BEGIN Data extracts

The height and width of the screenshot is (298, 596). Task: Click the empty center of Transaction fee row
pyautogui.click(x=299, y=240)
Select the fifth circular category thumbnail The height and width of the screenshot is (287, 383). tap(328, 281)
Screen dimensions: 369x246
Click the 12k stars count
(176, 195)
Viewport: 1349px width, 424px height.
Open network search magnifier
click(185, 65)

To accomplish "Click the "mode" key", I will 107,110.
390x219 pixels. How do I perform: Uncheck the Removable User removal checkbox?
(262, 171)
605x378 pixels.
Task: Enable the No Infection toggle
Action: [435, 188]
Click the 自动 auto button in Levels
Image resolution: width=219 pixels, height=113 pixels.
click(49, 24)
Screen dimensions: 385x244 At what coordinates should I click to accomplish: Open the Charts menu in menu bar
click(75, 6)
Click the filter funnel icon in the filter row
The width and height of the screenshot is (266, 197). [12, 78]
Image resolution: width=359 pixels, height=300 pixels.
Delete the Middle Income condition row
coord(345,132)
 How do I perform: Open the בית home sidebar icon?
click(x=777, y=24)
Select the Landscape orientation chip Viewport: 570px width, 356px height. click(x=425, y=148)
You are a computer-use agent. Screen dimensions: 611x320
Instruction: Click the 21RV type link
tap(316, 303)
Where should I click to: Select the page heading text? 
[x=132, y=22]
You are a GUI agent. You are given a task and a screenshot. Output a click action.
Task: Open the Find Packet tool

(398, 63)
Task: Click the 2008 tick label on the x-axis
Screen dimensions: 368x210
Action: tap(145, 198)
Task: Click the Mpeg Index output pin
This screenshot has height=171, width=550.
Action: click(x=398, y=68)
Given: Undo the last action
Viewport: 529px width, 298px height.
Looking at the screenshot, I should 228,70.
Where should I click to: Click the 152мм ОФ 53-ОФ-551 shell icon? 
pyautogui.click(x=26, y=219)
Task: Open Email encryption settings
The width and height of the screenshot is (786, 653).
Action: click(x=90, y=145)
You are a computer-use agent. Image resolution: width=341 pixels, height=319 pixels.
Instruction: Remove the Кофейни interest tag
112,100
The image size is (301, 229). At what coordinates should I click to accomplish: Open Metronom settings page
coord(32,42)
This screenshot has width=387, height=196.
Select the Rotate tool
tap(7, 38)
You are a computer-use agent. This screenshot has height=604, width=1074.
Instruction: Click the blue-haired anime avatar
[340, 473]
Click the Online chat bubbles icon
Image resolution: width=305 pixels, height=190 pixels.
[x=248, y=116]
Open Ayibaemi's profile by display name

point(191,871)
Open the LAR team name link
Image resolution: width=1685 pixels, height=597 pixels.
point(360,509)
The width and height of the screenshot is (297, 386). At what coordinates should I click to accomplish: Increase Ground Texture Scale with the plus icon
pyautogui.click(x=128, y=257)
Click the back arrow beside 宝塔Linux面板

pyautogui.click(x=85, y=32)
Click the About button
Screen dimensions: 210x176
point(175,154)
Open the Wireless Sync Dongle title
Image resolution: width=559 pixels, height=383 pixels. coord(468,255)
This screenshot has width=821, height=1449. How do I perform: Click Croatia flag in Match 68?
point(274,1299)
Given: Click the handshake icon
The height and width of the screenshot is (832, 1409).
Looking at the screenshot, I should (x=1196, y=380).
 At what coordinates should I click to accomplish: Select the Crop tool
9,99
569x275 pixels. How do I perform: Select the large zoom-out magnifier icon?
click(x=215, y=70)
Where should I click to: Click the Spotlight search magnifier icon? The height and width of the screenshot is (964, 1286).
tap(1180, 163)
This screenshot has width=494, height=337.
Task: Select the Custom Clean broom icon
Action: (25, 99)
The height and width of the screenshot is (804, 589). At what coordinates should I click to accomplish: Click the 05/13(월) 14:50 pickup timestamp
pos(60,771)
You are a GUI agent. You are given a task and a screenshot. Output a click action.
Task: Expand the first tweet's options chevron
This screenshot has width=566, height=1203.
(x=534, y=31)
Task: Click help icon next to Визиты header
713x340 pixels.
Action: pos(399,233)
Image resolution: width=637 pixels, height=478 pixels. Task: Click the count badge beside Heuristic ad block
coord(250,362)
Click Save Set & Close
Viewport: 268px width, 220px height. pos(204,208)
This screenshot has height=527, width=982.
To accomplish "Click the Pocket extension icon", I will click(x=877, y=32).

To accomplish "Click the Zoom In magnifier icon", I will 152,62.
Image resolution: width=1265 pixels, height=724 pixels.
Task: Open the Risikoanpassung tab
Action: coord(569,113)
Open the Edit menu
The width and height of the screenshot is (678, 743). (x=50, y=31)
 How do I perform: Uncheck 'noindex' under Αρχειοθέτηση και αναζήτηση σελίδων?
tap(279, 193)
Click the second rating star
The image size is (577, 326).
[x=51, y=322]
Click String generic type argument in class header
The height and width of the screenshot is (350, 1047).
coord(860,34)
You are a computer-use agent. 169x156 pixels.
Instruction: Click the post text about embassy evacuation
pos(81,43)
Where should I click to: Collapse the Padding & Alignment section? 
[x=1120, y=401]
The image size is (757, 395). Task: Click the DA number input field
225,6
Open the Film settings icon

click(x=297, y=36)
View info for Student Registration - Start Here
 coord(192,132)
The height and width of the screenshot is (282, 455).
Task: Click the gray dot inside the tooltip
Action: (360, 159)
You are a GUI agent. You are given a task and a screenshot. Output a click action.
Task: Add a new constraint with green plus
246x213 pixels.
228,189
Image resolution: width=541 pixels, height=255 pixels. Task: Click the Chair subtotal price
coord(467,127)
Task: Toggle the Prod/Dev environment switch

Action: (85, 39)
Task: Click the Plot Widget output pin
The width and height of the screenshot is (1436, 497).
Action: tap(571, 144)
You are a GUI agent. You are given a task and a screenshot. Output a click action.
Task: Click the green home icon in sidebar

END Data extracts

**Aim of the task:** What are the lines above that hold the string "computer"? Copy them.

**Task solution:**
You are a computer-use agent. Screen dimensions: 611x320
You are a computer-use agent. Image resolution: width=341 pixels, height=319 pixels.
You are a computer-use agent. This screenshot has height=604, width=1074.
You are a computer-use agent. 169x156 pixels.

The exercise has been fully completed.